If you’re starting from zero, here’s what actually works:

Software: Ollama for simplicity, or vLLM if you want maximum performance and don’t mind configuration.

First model to try: Qwen 3 14B at Q4_K_M quantization. It’s the safest all-purpose pick.

Check your VRAM first:

# Linux
nvidia-smi

# macOS
system_profiler SPDisplaysDataType | grep "VRAM\|Chipset"

Install and run:

ollama pull qwen3:14b-q4_K_M
ollama run qwen3:14b-q4_K_M

What This Means

The gap between “what’s announced” and “what’s practical” has never been wider. Flagship open-weight models now require datacenter hardware, while consumer-friendly models have gotten genuinely good.

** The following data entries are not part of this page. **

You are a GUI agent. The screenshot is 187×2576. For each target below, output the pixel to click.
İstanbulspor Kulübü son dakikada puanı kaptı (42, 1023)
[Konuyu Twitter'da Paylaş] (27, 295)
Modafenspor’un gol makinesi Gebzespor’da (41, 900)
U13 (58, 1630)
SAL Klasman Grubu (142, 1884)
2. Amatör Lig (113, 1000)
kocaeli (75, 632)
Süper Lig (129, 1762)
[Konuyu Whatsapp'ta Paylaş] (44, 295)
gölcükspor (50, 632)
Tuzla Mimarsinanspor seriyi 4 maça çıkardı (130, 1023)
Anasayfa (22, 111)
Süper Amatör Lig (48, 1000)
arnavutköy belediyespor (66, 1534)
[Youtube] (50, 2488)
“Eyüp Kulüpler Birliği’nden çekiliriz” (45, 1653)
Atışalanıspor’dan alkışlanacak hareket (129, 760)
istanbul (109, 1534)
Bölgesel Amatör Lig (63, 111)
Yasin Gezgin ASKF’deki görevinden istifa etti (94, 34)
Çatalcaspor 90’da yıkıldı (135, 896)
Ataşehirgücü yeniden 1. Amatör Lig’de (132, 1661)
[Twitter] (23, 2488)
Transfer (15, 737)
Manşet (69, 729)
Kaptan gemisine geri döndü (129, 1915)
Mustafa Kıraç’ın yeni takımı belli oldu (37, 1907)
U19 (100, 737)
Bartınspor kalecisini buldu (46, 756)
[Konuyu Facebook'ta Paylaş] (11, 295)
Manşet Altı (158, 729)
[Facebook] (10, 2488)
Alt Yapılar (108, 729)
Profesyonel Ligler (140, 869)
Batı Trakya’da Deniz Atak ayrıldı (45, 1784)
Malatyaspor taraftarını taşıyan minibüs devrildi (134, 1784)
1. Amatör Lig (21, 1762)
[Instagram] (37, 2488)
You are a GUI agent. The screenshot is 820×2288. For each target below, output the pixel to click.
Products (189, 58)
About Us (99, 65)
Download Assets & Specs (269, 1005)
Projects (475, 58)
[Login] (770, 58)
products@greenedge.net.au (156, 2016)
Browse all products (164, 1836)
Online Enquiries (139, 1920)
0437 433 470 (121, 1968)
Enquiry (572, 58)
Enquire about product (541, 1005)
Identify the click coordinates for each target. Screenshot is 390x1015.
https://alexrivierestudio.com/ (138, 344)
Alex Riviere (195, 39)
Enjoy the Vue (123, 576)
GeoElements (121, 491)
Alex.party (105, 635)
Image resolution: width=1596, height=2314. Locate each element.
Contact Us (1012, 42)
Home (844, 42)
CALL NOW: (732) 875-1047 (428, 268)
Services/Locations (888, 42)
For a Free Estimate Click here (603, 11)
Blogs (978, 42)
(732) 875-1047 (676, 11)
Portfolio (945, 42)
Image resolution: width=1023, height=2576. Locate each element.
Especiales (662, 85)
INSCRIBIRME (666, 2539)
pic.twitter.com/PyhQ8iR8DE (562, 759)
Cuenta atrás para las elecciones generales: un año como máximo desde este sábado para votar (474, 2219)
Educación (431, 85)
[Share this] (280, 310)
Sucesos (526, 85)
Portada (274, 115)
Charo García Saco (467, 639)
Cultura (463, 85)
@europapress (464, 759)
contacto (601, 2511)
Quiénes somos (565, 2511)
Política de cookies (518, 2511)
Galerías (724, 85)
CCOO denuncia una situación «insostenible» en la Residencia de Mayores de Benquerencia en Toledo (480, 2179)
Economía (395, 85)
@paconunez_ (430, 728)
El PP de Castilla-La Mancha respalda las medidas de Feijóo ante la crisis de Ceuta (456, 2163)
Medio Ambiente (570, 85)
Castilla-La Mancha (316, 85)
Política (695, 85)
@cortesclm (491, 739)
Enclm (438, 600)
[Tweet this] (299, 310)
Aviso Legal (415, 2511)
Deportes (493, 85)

The 14B tier in 2026 delivers what took 70B+ parameters two years ago. If you have a decent GPU and want to run AI locally - for privacy, for cost savings, for control - the practical options are better than ever.

Just ignore the 700B parameter announcements. They’re not for you. The 14B models are, and they’re getting the job done.